Del mismo modo: Stephenson Electric Transport era el único fabricante de coches en los Estados Unidos cuyo producto gozaba de la completa aprobación de los trainitas. Estaba a punto de ser absorbida por la colosal Ford. Pero las negociaciones se iban eternizando; ¿era eso debido realmente a la amenaza de la Chrysler de que iban a presentar una demanda de prohibición de su producto amparándose en la Ley del Medio Ambiente, por generar excesivo ozono? (Lo que dejaría el mercado de la combustión limpia completamente abierto a las compañías extranjeras: Hailey, Peugeot que acababa de desarrollar su primer coche a vapor, y los coches japoneses de vapor a freón.)
¿Era cierto que los trainitas querían emprenderla con Puritan, mostrando algunos aspectos no demasiado claros de sus operaciones?
No lo sabía. Y cada día se sentía más asustada ante su incapacidad de descubrirlo.

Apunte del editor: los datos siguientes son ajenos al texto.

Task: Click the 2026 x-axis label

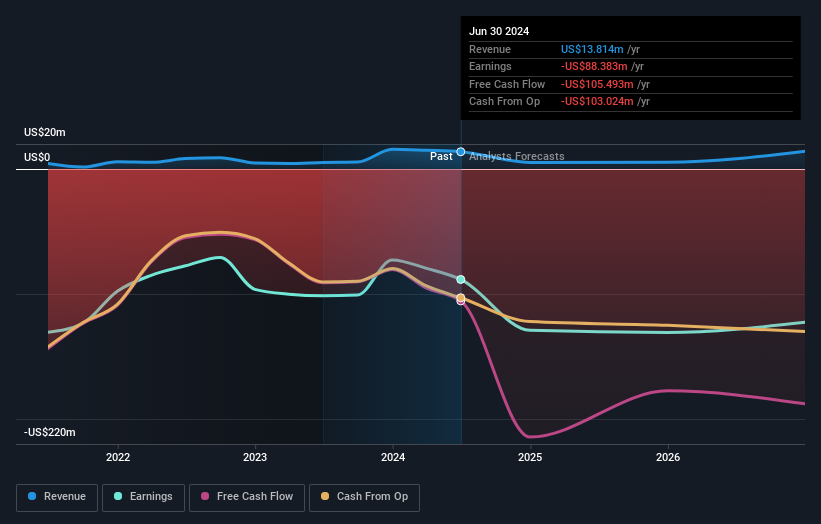Action: (668, 457)
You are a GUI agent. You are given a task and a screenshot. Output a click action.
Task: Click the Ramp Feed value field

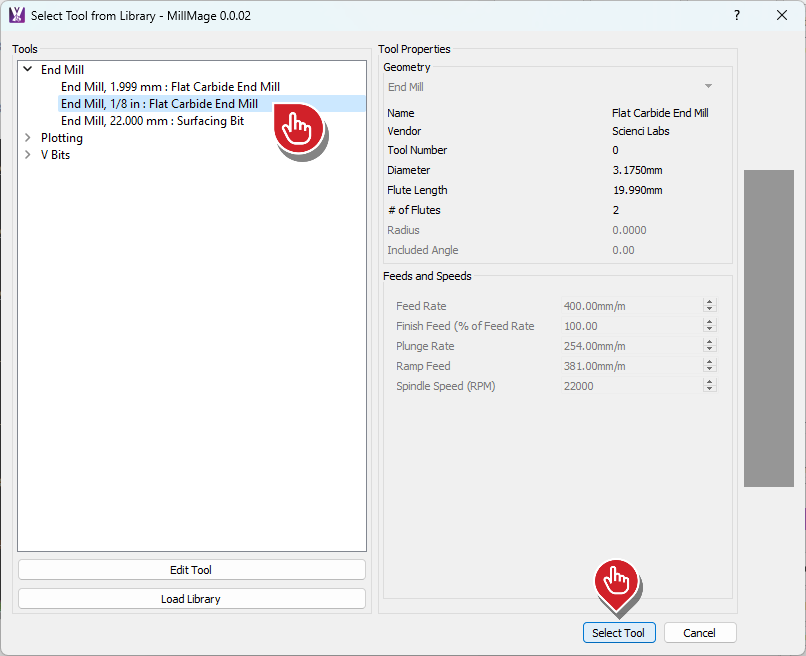point(630,366)
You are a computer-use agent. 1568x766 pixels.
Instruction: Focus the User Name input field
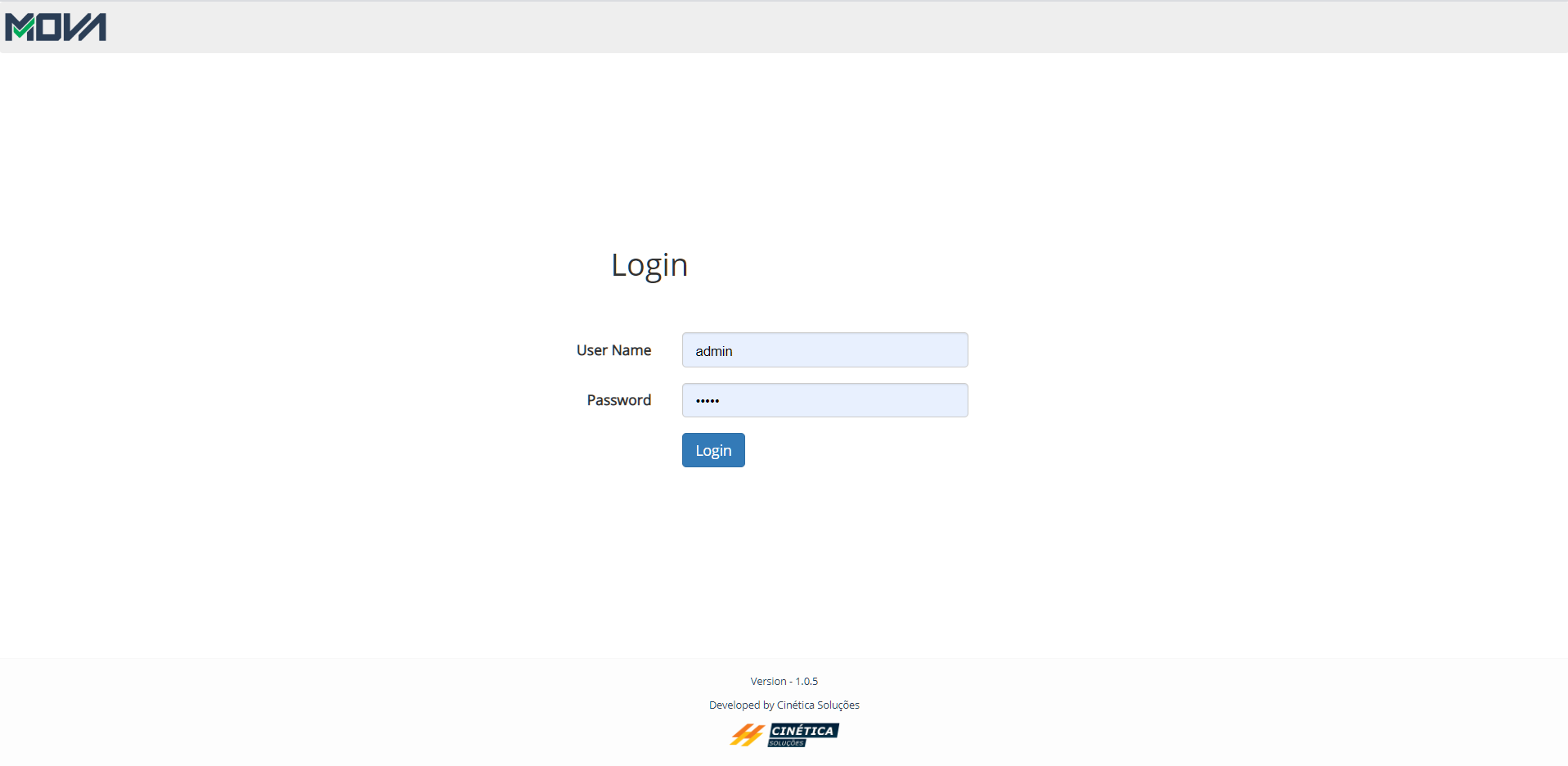click(x=824, y=350)
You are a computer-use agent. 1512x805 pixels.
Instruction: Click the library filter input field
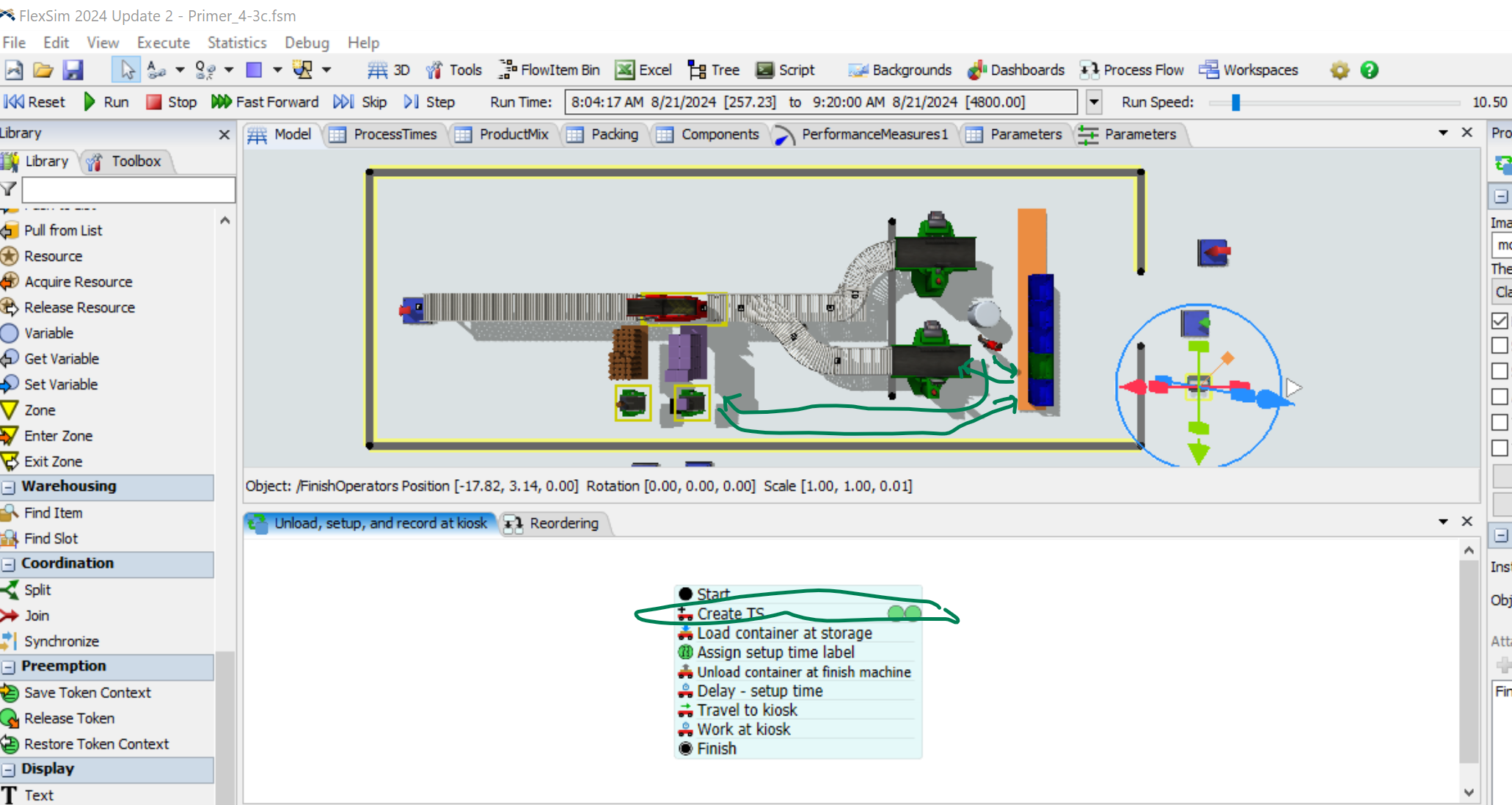pyautogui.click(x=128, y=190)

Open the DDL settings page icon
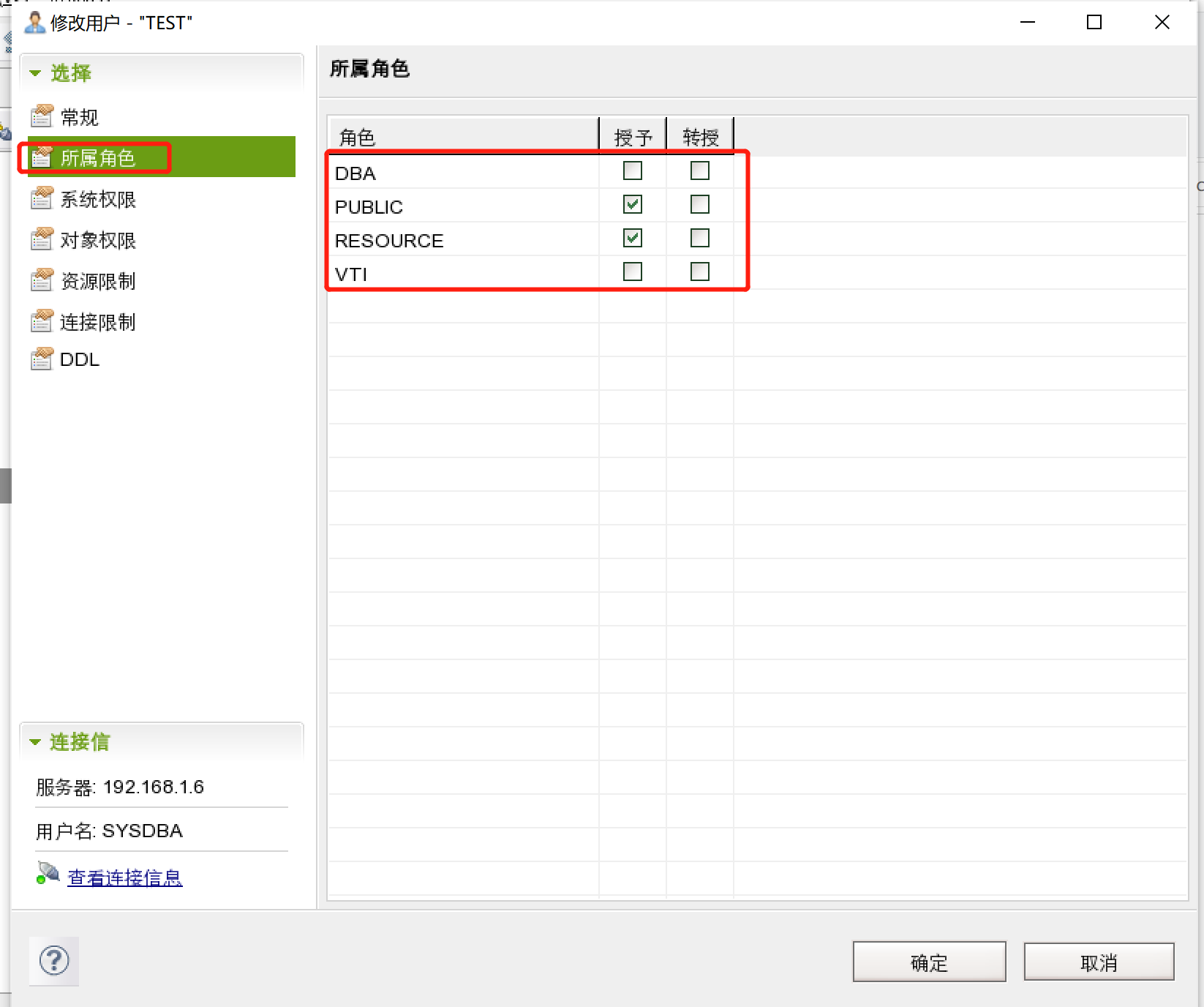41,359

Por supuesto, existían buenas razones para que las compañías que tenían problemas con los trainitas lucharan con uñas y dientes por mantener sus sucios secretos alejados del público. El gobierno no puede salir siempre fiador de las empresas gigantes con problemas por mala gestión, ni siquiera aunque sean sus propios defensores, gente que despotricaba contra las «injerencias de las Naciones Unidas» y el «socialismo reptante», y que aullaban a plena voz pidiendo ayuda federal cuando se veían en apuros. En vistas a su próxima serie de artículos, había compilado una lista de compañías que eran propiedad del Estado en todo menos en el nombre y que entrarían en bancarrota de la noche a la mañana si el gobierno retiraba alguna vez sus subsidios. Hasta ahora incluía una compañía de productos químicos atrapada por la prohibición de insecticidas «fuertes»; una compañía petrolífera arruinada por la revulsión pública contra los defoliantes; una compañía farmacéutica que se había convertido prácticamente en una subsidiaria de Maya Pura, los productores mejicanos de enorme éxito de los remedios y cosméticos a base de plantas (¡ser comprada por los morenos! ¡Oh, qué vergüenza!); seis importantes fabricantes de ordenadores que habían saturado el mercado con sus costosos productos; e, inevitablemente, varias compañías aéreas.
Y cada día, senadores y congresistas que en público se mostraban inclinados a enrojecer ante la mera mención de control estatal luchaban y se esforzaban entre bastidores para conseguir para sus respectivos Estados los mejores contratos financiados por el gobierno que pudieran arrancar, o suplicaban esgrimiendo que si tal y tal firma que había ido por los suelos por culpa de la incompetencia de sus directores no era ayudada, el índice de desempleo crecería otro punto.
Era como si todo el país se hubiera convertido en una sucursal del Tesoro Público, con doscientos millones de personas peleándose por sus fondos. Ya nadie exhibía la ropa sucia de los demás… ¡eran más bien como termitas, cada una de ellas comiéndose los excrementos de sus predecesores!
Por encima de todo ello, sin embargo, en un cierto sentido al menos, el punto más crucial de todos no era lo que había ocurrido sino lo que la gente temía que pudiera ocurrir. Consideremos el calamitoso descenso en los usuarios del avión, que bajó un 60 por ciento en diez años. Consideremos a ese hombre, Gerry Thorne de Auxilio Mundial, que había arruinado el turismo de Maine hasta Trinidad simplemente dando a la publicidad la muerte de su esposa.